O estrangeiro em nós: Outro, (A) e a psicanálise
- Amanda, Gabriela e Marie

- 18 de ago. de 2025
- 3 min de leitura
Atualizado: 28 de ago. de 2025
Migrar não é apenas cruzar fronteiras geográficas. É também cruzar barreiras simbólicas: uma língua que não é a nossa, códigos que nos escapam, modos de vida que nos exigem novos (outros) gestos. Nesse deslocamento, o estrangeiro não se revela apenas como figura social, mas como experiência íntima: ser estrangeiro diante de si mesmo. E ser estrangeiro de si é o próprio da psicanálise.
É nesse ponto que a contribuição do psicanalista argentino Alfredo Eidelsztein se torna preciosa. Ele propõe uma diferenciação entre o Outro e o (A), distinção que abre caminhos para refletirmos sobre a imigração e, de modo mais amplo, sobre o sujeito em análise.
O Outro se refere a alguém que encarna e ocupa o lugar desde o qual recebemos nossa própria mensagem. É uma função sustentada por um sujeito falante, ainda que este nunca coincida plenamente com o lugar que ocupa. Já o A representa a ordem simbólica: o campo da linguagem, da lei e dos significantes. Trata-se de um lugar virtual, um “tesouro de significantes”, sempre vazio e sem encarnação.
Embora distintos, Outro e A se confundem em nossa experiência. Afinal, quando alguém fala conosco, é um sujeito encarnando esse lugar; mas o que está em jogo não é apenas a sua fala — é também o atravessamento do código, da língua e da cultura que o sustentam.

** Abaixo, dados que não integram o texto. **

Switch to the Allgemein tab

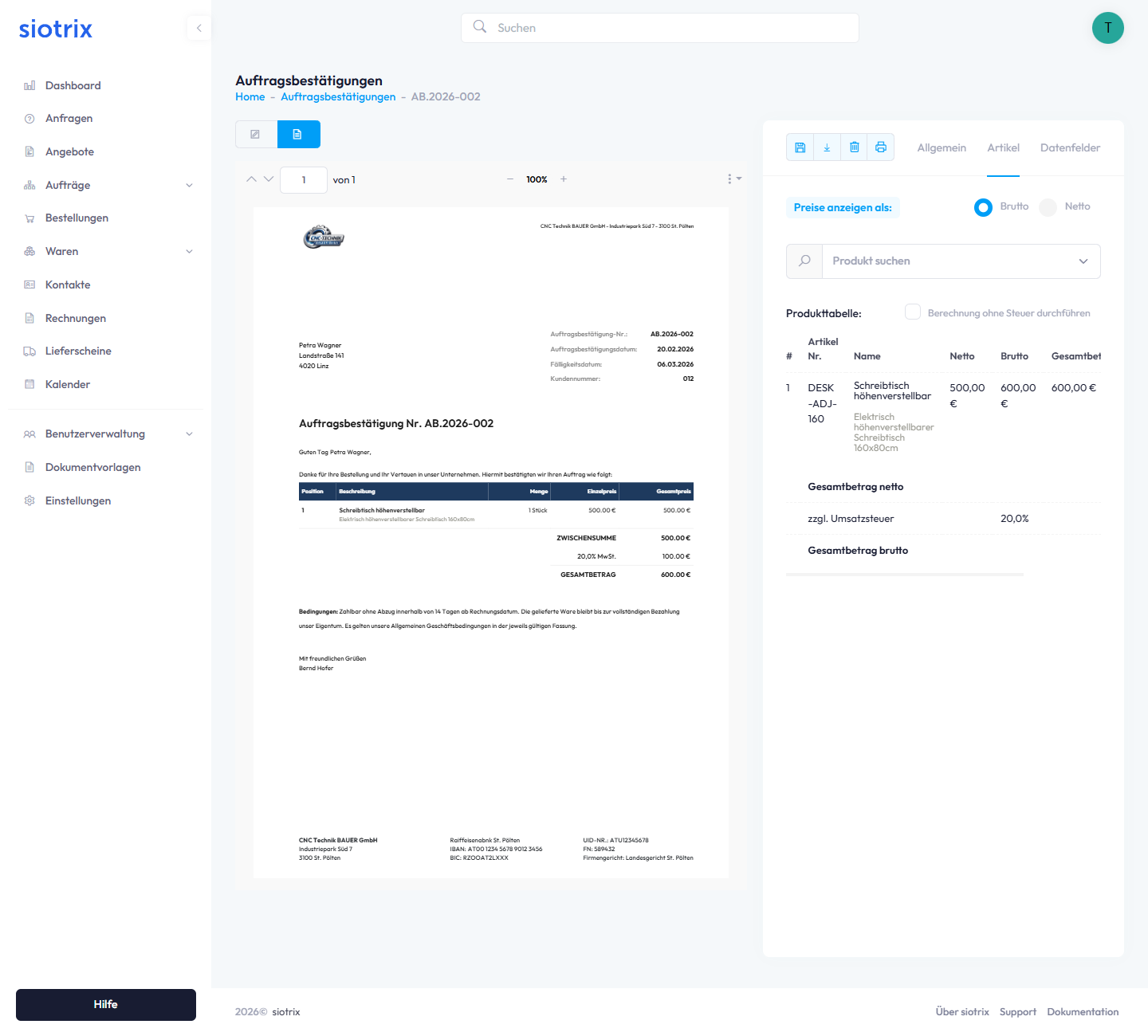point(942,148)
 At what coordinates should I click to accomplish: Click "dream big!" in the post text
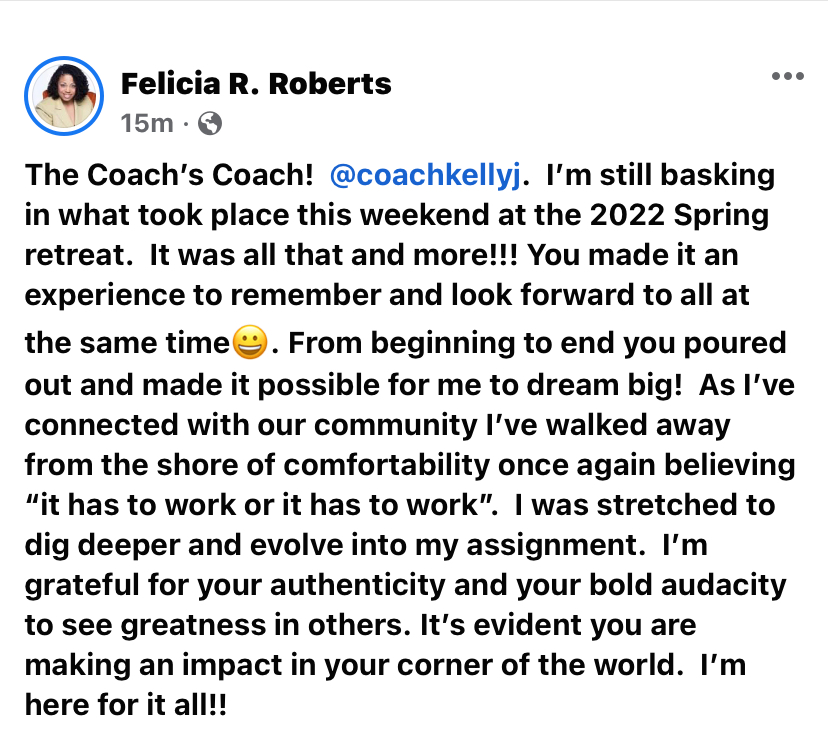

Essa distinção nos ajuda a pensar a imigração. Migrar implica encontrar-se frente a um Outro radicalmente diferente: outra língua, outros códigos, outras maneiras de habitar o mundo. Esse deslocamento evidencia a dimensão simbólica do A, pois mostra que, por trás de cada encontro, há um campo de significantes que nos precede e nos determina. Ao mesmo tempo, não é possível acessar esse campo senão pela mediação de sujeitos que encarnam, com suas próprias marcas, esse lugar do Outro.
Mas essa experiência não pertence apenas ao imigrante. Todos nós, em alguma medida, somos estrangeiros em relação a nós mesmos. A análise é justamente esse movimento de estranhamento, no qual o sujeito pode escutar a sua própria mensagem vinda de um lugar Outro. Como lembra Mirta Goldstein:
O sujeito em análise é um imigrante, migra de uma posição subjetiva à outra.
Nesse processo de deslocamento — seja geográfico, subjetivo ou analítico — emerge também a experiência do Unheimlich, o estranho familiar, tal como formulado por Freud (O inquietante, 1919). Migrar, tanto no sentido literal quanto psíquico, é muitas vezes deparar-se com aquilo que parecia conhecido, mas que, deslocado de seu contexto, se mostra inquietante. A língua materna que já não basta, os gestos habituais que perdem o sentido, o corpo que se vê inábil diante de novos códigos — tudo isso atualiza uma sensação de estrangeiridade interna.
O Unheimlich revela que o mais íntimo pode se tornar estranho, e que, nesse estranhamento, o sujeito é convocado a se reinscrever no simbólico. É aí que a análise opera: como espaço em que o infamiliar pode ser escutado sob nova luz, e onde o desconforto de não se reconhecer pode abrir caminho para novas formas de habitar a si mesmo.
A clínica se revela, assim, como lugar dessas travessias: espaço do dizer, onde algo pode encontrar voz e, ao se dizer, abrir brechas para o inédito. Trata-se de sustentar um campo em que o sujeito seja acolhido em sua singularidade, sem julgamentos ou prescrições, mas com a aposta de que algo novo possa emergir. É nesse movimento que se tornam possíveis outras posições subjetivas, novos modos de habitar a palavra — e, com ela, o mundo.

EIDELSZTEIN, A; Las Estructuras clínicas a partir de Lacan. Vol. I (2003, 2008, 2012, 2016, 2017, 2019).
FREUD, S. O inquietante. 1919. In: ____. Obras completas, volume 14: História de uma neurose infantil (“o homem dos lobos”), além do princípio do prazer e outros textos (1917-1920). 1ª ed. São Paulo: Companhia das Letras, 2010.
GOLDSTEIN, M; Revista Latinoamericana de Psicopatologia Fundamental (Rev. Latinoam. Psicopat. Fund.), São Paulo, v. 12, n. 3, setembro 2009, p. 85, no artigo “A condição errante do desejo: os imigrantes, migrantes, refugiados e a prática psicanalítica clínico-política”.